Once a quarterback, Jaworski became more of a cheerleader when he spoke about the draft, the annual selection of the top college players trying to break into pro football. The event, which has been on the road for past two years, is a major spectacle.
Larry Needle of PHL Sports, a division of the Philadelphia Convention & Visitors Bureau, said the city’s hospitality business will definitely notice.
“Nearly 40,000 hotel room nights, $80 million plus in economic impact, 1,700 members of the media coming in,” he predicted of the event to take place April 27, 28 and 29.
The event will cost approximately $25 million to stage, and the city will be responsible for about $5 million worth of security and other city services.
Private fundraising has already generated about 70 percent of that, Needle said.
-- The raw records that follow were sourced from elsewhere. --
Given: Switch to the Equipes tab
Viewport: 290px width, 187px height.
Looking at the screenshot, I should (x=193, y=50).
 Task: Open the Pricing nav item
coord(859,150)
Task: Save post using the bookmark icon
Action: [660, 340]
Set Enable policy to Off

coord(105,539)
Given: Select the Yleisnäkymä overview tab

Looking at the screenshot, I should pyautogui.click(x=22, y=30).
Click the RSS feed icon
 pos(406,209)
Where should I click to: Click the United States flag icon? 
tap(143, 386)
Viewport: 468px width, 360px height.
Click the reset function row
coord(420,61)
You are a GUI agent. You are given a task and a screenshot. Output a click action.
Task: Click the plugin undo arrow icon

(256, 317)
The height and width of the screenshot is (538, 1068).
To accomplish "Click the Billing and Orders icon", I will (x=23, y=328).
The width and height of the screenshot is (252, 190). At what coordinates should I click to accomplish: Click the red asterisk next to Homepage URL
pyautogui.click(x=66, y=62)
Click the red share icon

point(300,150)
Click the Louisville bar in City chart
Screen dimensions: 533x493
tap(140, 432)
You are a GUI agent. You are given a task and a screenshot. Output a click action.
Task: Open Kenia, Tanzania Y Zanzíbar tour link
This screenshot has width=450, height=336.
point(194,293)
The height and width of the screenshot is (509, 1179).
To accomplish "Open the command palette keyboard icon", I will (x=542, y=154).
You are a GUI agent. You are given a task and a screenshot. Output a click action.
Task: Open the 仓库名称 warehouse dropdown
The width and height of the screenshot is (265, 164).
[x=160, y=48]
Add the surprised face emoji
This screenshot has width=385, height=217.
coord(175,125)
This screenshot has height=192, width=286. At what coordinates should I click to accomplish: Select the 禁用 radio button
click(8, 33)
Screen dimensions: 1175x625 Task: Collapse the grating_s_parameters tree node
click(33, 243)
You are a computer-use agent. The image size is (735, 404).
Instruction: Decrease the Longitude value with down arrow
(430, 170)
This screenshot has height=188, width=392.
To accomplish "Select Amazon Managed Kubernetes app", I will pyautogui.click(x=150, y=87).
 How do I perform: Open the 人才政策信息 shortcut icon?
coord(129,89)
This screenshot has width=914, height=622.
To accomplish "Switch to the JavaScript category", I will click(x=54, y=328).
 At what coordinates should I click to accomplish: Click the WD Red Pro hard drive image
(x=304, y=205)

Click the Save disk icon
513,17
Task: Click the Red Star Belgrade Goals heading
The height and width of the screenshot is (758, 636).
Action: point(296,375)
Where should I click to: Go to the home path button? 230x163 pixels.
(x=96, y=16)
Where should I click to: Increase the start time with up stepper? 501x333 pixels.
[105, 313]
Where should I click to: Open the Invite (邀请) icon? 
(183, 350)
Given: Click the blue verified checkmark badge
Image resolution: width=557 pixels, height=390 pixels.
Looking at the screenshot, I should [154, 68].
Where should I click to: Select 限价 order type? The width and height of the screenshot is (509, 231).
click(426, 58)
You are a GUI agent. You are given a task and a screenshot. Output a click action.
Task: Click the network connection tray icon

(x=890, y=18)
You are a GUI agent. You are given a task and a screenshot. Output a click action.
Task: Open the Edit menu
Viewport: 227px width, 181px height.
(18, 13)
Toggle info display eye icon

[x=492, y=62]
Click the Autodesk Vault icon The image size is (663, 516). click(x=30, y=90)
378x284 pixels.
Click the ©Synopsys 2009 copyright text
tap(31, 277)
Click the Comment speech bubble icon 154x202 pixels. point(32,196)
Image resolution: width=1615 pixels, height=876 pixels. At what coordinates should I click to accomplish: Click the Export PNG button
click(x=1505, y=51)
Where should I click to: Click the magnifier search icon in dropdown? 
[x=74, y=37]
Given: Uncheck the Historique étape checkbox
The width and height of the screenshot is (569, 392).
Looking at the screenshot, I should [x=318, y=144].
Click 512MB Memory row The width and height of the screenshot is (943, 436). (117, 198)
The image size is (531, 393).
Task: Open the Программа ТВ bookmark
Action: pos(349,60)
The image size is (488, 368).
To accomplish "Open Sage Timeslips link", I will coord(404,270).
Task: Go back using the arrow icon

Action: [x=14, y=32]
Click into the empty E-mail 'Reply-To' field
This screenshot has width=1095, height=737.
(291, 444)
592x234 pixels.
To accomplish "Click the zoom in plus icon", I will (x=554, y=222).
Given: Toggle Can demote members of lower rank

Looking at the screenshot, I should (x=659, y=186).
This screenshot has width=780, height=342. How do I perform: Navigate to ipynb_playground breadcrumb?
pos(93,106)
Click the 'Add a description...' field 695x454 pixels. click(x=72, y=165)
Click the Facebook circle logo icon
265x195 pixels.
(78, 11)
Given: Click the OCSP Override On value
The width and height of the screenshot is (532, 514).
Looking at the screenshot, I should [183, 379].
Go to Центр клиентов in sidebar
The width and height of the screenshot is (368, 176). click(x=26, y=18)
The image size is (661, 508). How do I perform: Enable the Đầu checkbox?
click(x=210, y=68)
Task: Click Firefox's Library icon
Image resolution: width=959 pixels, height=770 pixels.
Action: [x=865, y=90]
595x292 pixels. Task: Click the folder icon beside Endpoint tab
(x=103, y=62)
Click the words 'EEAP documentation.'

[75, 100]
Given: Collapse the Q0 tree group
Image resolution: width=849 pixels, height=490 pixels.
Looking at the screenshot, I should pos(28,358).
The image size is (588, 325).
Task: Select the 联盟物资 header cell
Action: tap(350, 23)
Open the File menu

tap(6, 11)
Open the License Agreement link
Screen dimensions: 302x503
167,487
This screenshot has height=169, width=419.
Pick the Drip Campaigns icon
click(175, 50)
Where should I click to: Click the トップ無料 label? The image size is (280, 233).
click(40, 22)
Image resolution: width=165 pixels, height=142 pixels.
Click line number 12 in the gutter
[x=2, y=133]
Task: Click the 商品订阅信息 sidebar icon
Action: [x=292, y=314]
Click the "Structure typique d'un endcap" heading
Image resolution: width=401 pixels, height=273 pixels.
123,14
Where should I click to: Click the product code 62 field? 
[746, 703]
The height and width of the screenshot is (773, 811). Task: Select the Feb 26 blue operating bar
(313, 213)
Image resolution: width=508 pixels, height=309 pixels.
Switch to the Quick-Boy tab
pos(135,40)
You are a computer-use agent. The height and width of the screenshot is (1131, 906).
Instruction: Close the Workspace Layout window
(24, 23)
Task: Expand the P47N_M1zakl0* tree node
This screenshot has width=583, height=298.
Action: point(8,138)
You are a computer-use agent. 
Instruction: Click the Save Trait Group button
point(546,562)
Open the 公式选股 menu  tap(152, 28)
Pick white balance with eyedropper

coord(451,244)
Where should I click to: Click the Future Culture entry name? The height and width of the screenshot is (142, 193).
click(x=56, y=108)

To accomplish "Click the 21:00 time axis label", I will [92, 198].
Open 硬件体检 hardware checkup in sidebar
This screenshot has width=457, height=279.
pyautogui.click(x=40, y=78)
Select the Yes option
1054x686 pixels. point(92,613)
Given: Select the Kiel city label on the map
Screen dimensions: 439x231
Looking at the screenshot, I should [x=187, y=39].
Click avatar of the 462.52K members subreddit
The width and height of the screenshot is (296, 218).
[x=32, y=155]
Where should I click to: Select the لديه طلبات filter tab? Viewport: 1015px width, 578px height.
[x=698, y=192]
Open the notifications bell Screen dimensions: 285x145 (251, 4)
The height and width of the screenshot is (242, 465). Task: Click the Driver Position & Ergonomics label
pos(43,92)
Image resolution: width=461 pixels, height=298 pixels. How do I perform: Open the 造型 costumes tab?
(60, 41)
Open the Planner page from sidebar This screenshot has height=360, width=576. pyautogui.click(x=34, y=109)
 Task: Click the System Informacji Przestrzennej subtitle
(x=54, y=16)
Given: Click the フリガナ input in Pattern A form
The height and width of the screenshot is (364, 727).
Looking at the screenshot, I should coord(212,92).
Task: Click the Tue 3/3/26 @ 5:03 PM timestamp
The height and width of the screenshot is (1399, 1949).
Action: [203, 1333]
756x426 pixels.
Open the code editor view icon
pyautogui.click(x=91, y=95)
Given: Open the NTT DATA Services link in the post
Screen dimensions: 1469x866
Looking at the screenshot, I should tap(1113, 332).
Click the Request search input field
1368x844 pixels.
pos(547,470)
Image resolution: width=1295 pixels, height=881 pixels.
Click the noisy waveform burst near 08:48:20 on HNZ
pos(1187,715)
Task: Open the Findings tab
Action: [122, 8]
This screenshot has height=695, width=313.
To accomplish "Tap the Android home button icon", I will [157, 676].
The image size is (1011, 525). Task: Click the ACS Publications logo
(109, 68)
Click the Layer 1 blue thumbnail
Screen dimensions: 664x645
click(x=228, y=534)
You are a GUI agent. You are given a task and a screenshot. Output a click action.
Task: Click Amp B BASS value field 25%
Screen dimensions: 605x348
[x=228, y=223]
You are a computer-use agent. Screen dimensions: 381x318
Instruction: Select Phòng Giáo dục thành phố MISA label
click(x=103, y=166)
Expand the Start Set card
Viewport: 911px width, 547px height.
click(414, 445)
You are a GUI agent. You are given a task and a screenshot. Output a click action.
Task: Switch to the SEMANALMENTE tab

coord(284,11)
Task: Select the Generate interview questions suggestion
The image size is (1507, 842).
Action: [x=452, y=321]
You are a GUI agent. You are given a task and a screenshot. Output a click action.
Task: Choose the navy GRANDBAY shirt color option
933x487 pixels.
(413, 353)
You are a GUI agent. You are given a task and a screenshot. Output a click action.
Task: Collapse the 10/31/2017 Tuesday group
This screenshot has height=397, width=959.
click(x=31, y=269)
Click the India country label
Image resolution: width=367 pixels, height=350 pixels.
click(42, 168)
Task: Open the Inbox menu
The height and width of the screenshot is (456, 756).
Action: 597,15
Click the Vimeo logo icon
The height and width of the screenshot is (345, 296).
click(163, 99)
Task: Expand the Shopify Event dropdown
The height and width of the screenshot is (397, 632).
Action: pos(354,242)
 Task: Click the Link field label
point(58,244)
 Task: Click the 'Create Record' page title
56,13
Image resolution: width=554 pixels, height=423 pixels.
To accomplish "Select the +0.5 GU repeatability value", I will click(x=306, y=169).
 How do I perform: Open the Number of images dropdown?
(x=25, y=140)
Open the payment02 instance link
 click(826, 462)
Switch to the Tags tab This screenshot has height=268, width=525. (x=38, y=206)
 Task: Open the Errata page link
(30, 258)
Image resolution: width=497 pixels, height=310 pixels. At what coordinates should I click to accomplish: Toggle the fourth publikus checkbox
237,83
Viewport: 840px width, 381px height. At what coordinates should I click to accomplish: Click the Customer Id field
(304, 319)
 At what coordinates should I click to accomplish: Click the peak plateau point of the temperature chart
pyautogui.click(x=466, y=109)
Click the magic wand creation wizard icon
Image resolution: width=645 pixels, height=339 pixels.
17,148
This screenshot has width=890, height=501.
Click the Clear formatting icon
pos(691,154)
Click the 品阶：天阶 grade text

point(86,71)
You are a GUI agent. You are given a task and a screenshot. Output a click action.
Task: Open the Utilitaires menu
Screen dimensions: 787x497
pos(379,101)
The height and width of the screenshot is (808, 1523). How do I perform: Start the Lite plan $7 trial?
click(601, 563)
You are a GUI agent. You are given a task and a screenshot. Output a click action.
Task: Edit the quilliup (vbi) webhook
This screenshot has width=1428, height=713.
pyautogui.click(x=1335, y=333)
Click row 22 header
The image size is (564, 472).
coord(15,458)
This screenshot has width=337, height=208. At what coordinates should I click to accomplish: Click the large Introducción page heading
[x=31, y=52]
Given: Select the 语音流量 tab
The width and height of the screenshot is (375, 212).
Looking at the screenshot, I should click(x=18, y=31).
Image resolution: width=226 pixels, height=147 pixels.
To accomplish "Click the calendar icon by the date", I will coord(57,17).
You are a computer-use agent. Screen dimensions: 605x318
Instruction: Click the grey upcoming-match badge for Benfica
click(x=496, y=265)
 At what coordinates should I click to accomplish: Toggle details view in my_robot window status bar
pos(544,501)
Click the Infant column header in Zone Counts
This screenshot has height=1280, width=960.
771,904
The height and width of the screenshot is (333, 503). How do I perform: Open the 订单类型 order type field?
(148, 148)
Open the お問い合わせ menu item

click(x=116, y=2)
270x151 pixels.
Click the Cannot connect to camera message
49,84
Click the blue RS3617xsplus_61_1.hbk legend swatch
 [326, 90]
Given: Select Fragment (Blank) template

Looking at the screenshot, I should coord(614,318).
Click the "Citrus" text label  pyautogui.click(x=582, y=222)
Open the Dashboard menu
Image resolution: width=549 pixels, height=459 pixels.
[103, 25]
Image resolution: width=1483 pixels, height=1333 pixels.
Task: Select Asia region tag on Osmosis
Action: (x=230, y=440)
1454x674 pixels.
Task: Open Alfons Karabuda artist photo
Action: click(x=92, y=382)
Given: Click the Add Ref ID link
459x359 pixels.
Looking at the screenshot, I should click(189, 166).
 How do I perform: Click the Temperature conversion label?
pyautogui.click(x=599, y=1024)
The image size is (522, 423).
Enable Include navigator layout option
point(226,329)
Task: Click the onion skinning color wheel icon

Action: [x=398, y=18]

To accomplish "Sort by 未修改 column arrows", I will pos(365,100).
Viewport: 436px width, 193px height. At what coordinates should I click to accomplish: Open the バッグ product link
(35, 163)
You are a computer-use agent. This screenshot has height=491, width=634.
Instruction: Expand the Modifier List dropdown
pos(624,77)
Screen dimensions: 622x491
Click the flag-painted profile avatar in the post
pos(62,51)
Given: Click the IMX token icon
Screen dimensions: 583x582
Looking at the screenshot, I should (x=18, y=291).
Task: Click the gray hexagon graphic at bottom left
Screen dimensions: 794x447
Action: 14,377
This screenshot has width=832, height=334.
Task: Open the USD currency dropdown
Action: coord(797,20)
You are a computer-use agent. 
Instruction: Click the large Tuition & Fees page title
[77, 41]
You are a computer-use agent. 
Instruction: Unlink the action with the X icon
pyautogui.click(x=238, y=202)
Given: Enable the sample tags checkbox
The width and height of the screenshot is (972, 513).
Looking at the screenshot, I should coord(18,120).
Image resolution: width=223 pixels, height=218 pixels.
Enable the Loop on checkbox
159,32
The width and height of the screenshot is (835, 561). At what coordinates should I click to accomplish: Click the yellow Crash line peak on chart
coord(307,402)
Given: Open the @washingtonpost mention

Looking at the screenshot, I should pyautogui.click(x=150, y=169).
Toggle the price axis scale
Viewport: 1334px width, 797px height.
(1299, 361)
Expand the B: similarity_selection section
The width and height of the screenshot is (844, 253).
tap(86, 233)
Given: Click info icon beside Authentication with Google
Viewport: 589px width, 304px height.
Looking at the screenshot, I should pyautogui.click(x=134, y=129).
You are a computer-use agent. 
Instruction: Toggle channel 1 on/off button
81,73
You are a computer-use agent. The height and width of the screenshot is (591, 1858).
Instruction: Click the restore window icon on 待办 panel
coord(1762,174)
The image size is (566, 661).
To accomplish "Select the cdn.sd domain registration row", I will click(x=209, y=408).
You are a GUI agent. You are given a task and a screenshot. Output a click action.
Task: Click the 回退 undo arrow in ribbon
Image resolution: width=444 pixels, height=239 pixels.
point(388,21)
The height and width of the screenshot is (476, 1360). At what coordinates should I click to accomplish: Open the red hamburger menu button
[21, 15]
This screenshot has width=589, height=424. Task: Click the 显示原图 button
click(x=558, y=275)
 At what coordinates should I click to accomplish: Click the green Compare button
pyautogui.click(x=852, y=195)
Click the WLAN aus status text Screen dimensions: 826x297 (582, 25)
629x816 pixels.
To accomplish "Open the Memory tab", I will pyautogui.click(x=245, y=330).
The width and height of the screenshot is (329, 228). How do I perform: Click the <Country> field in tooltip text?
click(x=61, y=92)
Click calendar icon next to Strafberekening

Peter O’Reilly, an NFL senior vice president, said the entertainment will stretch from the Art Museum of Philadelphia to the Franklin Institute — a span that would cover 25 football fields. A temporary 3,000-seat theater will be assembled at the top of the museum steps.
“A lot of people want to obviously be in the theater,” he said. “You are there, and the prospects are there for the three days, but the experience on the Parkway is going to be great.
“There’s a little bit of everything, whether a fan wants to go to the draft tavern on the Parkway, drink a beer and see what is going on, or if you want to go to the kids area.”
Mayor Jim Kenney said this will be an inclusive event, not one that frightens people away from the museum area as some business owners said happened during the visit of Pope Francis in 2015.
“In many ways, elements of the government during the pope’s visit were telling the pope to stay away, that’s not the message you want to give,” Kenney said. “You want people to come to Philadelphia, the Parkway, the Reading Terminal Market, to Market Street to South Broad Street to the neighborhoods, to Baltimore Avenue, to South Philly to Passyunk.”
And while Philadelphia may have had plenty of international exposure during the papal visit and Democratic National Convention over the summer, this event will likely reach people who didn’t tune in for either.